Experts say operating Jerusalem rail line by September also unrealistic

Experts say that full operations, with trains in each direction every 15 minutes through from Jerusalem to Herzliya, will not be possible before mid-2019.

MK Yisrael Katz (Likud), Minister of Transportation, visits the electric railway (fast train) connecting Jerusalem and Tel Aviv on its final stages of the construction (TPS)
TEL AVIV (Tribune News Service) - The new date in late September for the start of operations on the Tel Aviv - Jerusalem fast rail link is also unrealistic, railway experts have told Globes. The latest assessment comes after Minister of Transport Israel Katz announced yesterday that the new railway, which had been scheduled to start operations on March 30, would now begin running on September 23, the eve of the Sukkot holiday.
However, experts familiar with the project say that it will not be possible to start operating the Tel Aviv - Jerusalem railway line, even partially, before the end of the year, and that full operations, with trains in each direction every 15 minutes through from Jerusalem to Herzliya, will not be possible before mid-2019.
Globes has also found that work to electrify four other Israel Railways lines, which should have already been in advanced stages, has not even begun.
Last week Katz told a Knesset committee that he wanted full operation of the Jerusalem line to Herzliya by mid-September. This week he is talking about partially operating the line to Tel Aviv's Hashalom station by the end of September. A transport expert has told Globes that Katz's "previous remarks about operating the line to Herzliya show he is completely out of the picture. It is only possible to work on the section of railway along the Ayalon for four hours a day, when no trains are running. Electrifying the tracks from Hagana Station to Herzliya is a project that will take six months for a professional and efficient company or a year for the company working for Israel Railways."
In its postponement notification last month, Israel Railways attributed the sixth month delay in commencing operation of the Tel Aviv - Jerusalem line from March to September to the safety requirements of the police and fire and rescue services. Similarly, Katz in his two Knesset committee appearances repeated that it was only safety requirements that were preventing the line from operating.

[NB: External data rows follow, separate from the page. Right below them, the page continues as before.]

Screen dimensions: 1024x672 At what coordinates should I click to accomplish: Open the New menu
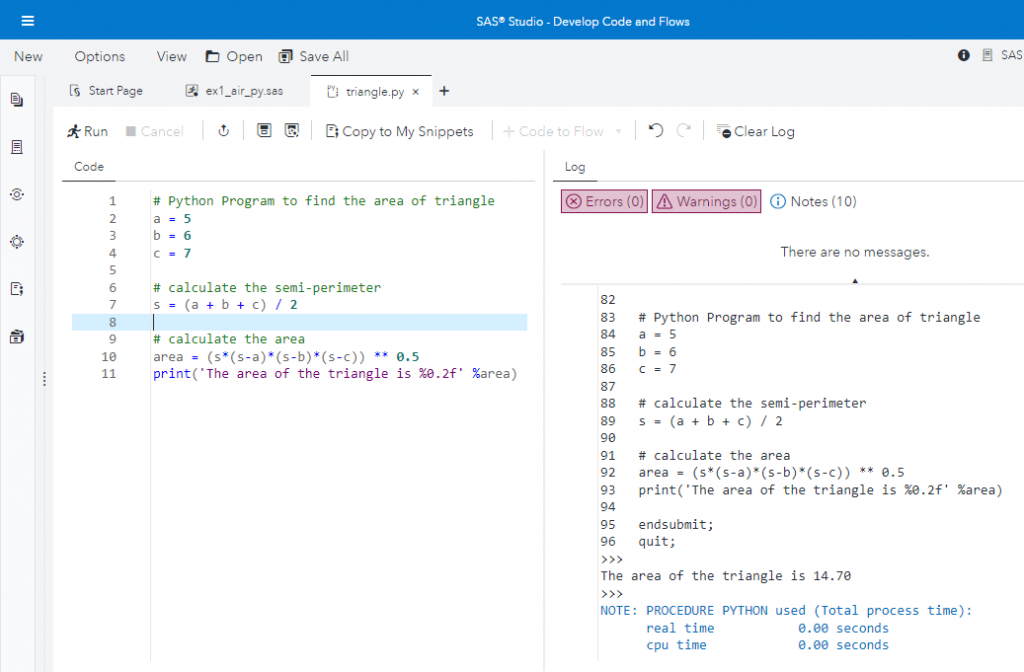[x=28, y=56]
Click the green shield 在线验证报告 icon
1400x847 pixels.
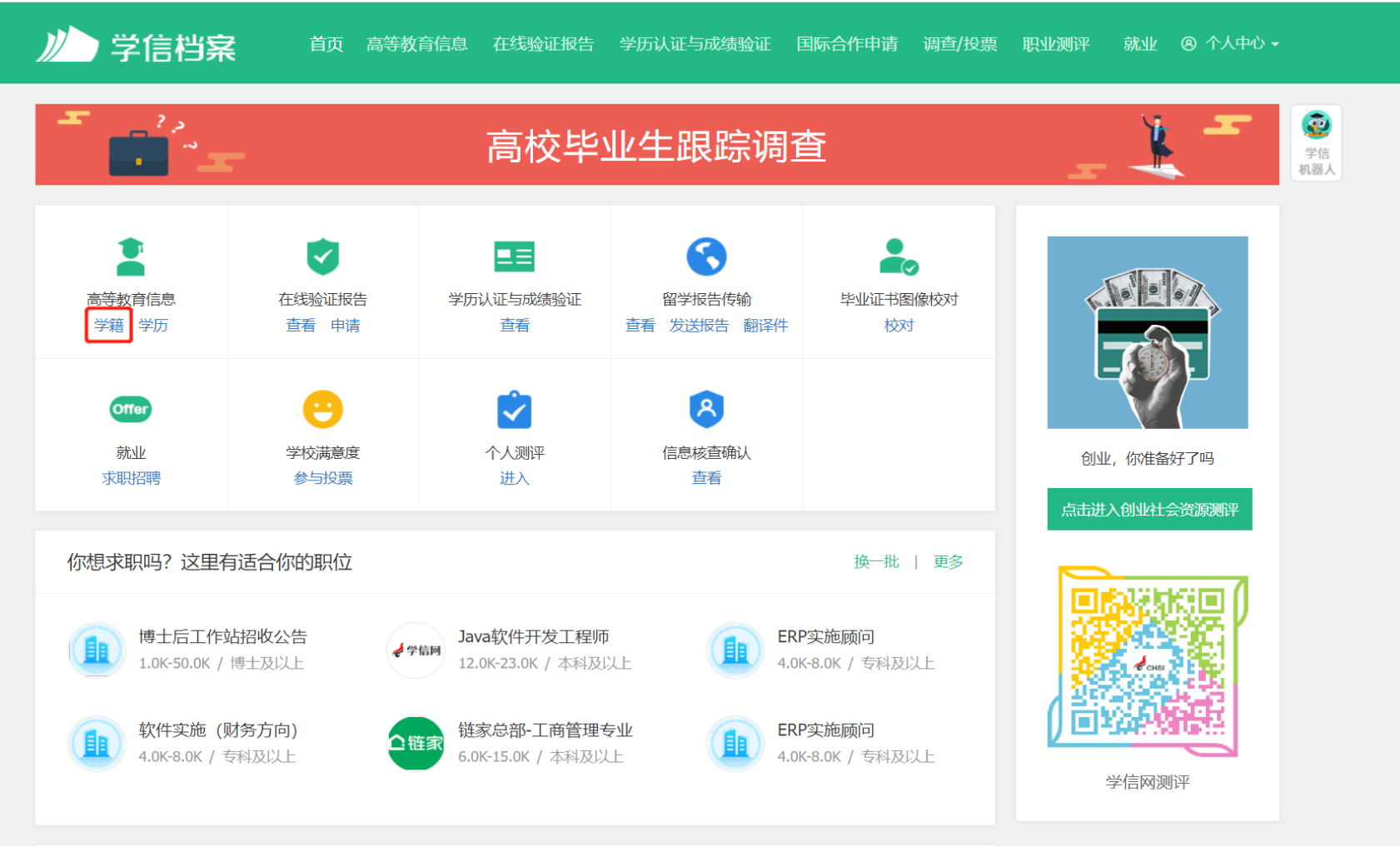pyautogui.click(x=322, y=256)
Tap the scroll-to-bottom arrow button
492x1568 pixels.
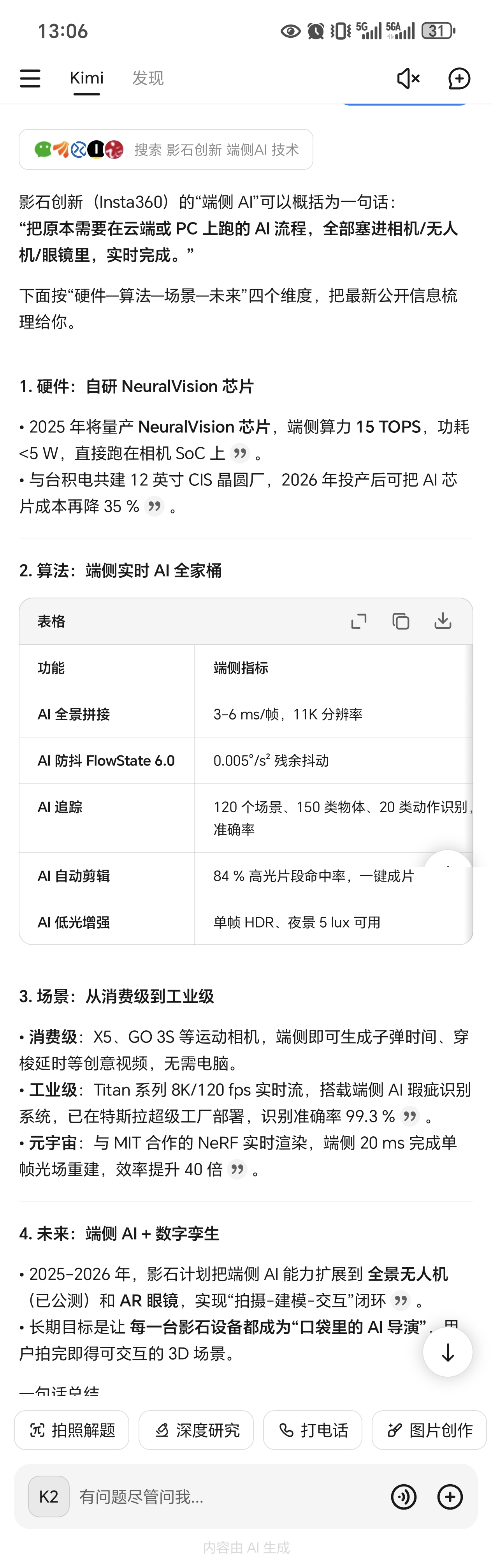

However, information received by Globes indicates that the main reason for the postponement is that the project is very far from complete from an engineering point of view regardless of the demands by the police and fire and rescue services.
For example, putting up the electrification gantries is far from complete and communications and signals systems have yet to be installed in the main tunnels. The series of trial runs by the trains will only be completed in mid-September. In addition, because this will be the first-ever electrification railway project in the country, special approval must be obtained from the Independent Safety Assessor (ISA) - a process that will take between six months to a year because some of the checks can only begin after construction has been completed.
Professional sources involved in the project estimate that electrification of the line will only be completed in September - meaning that commencing operation will again be postponed until the end of 2018 or early 2019. The ISA's approval is required for commercial operations with passengers and the checks can only start after all the electrification work is complete. Another problem is that the main construction contractor, Spain's Semi, has so far performed poorly and according to one senior engineer the company has struggled to meet deadlines.
There have also been problems in the rush to finish the work. In the past few days there was a mishap in putting up the electrification gantries on Bridge 10 outside Jerusalem, which halted work on the line.
Israel Railways said in response, "The electrification project is due to be completed between Jerusalem and Tel Aviv's Haganah station on one line in the coming weeks and several weeks after that the second line will also be completed. At the same time, the required safety approvals will also be completed including ISA. There is a full and ongoing dialogue with the planning bodies and the construction contractor. The other electric railway lines will be built in the coming years."
©2018 the Globes (Tel Aviv, Israel). Distributed by Tribune Content Agency, LLC.